> [Selected excerpt]:
----

Spatial Data Mining and Big Data Analysis of Tourist Travel Behavior

Tingting Shi

College of Business, Xi'an International University, Xi'an 710077, China

Corresponding Author Email: 
9702793@qq.com
Page: 
167-172
|
DOI: 
https://doi.org/10.18280/isi.240206
Received: 
23 January 2019
|
Revised: 
12 March 2019
|
Accepted: 
18 March 2019
|
Available online: 
10 July 2019
| Citation

OPEN ACCESS

Abstract: 

The user behavior and preference can be recognized by analyzing the spatial, temporal and semantic attributes of geographic data, making it possible to reconstruct the real-world travel trajectories of users. This paper collects and preprocesses the Weibo check-in data at A-level scenic spots in two Chinese provinces, namely, Jiangsu and Zhejiang, and analyzed the tourists’ travel behavior from the perspectives of time and space. From the angle of time, the author examined the interannual variations of the check-in data from 2016 to 2018, and explored how the data changed on holidays, weekends and workdays. From the angle of space, the kernel density analysis was performed on the collected data, and the hot spots were determined. Finally, the spatial and location flows and flow directions of holiday travels were investigated, and the travel mode and features on holidays were obtained. The research findings lay the basis for the development of wisdom tourism.

Keywords: 

big data analysis, spatial data mining, travel behavior, kernel density analysis

1. Introduction

In recent years, mobile positioning devices and location services have become increasingly popular, thanks to the technical development in geographic information system (GIS), global positioning system (GPS) and map visualization. These devices and services have integrated with the traditional social networks into a brand-new social network, namely, the location-based social network (LBSN) [1].

----

> [Data block]:
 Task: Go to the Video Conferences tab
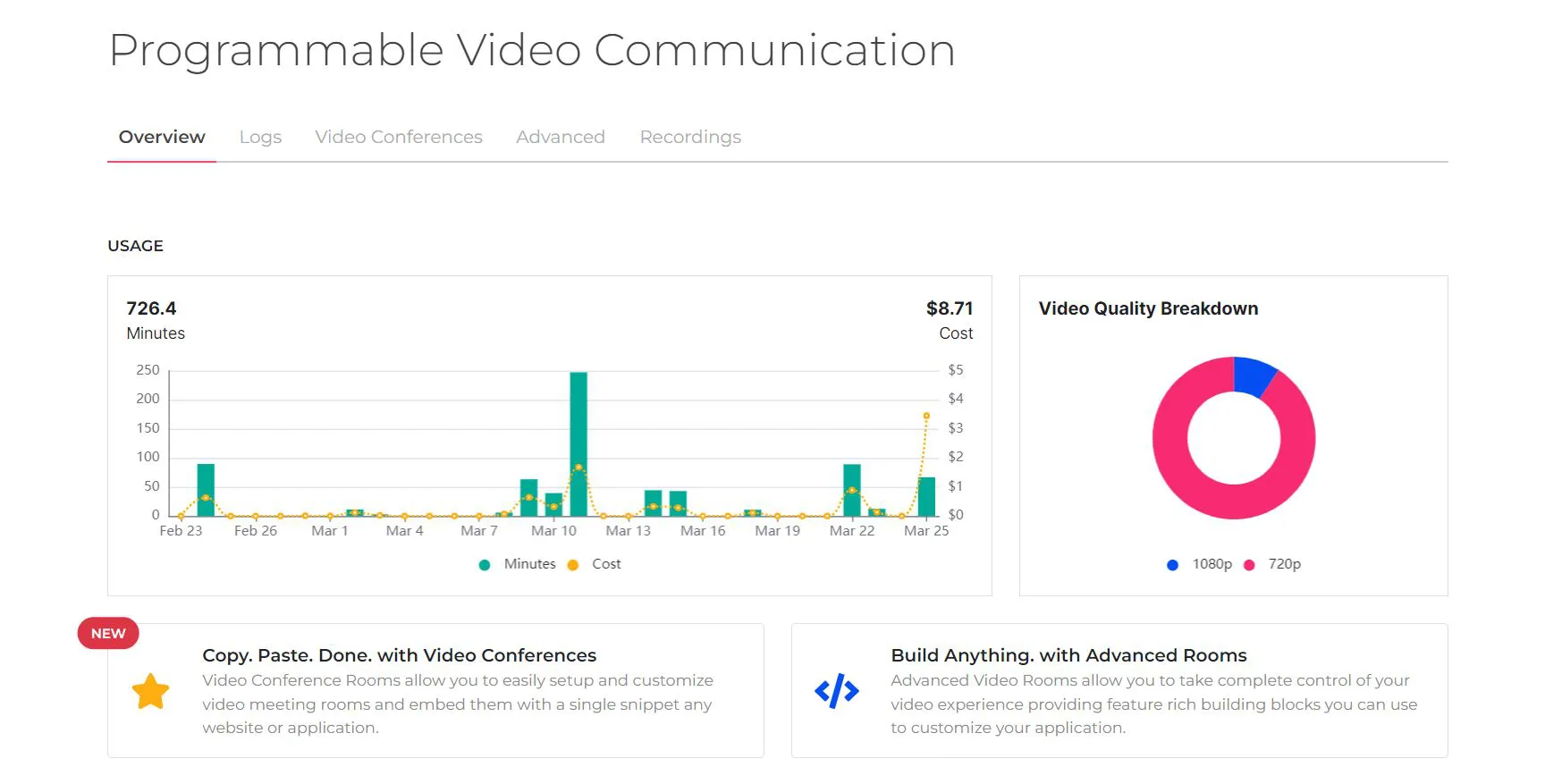pyautogui.click(x=399, y=137)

----

> [Exercise tasks]:
1) Please quote everything from "big data analysis, spatial" down to "network (LBSN) [1]." in the article on tourist travel behavior, word for word.
2) Answer these questions using the article on tourist travel behavior.
(a) Which two provinces' Weibo check-in data does the study use?
(b) On what date was the paper accepted?
(c) What does LBSN stand for?

> [Results for each task]:
1)
big data analysis, spatial data mining, travel behavior, kernel density analysis

1. Introduction

In recent years, mobile positioning devices and location services have become increasingly popular, thanks to the technical development in geographic information system (GIS), global positioning system (GPS) and map visualization. These devices and services have integrated with the traditional social networks into a brand-new social network, namely, the location-based social network (LBSN) [1].

2)
(a) Jiangsu and Zhejiang
(b) 18 March 2019
(c) Location-based social network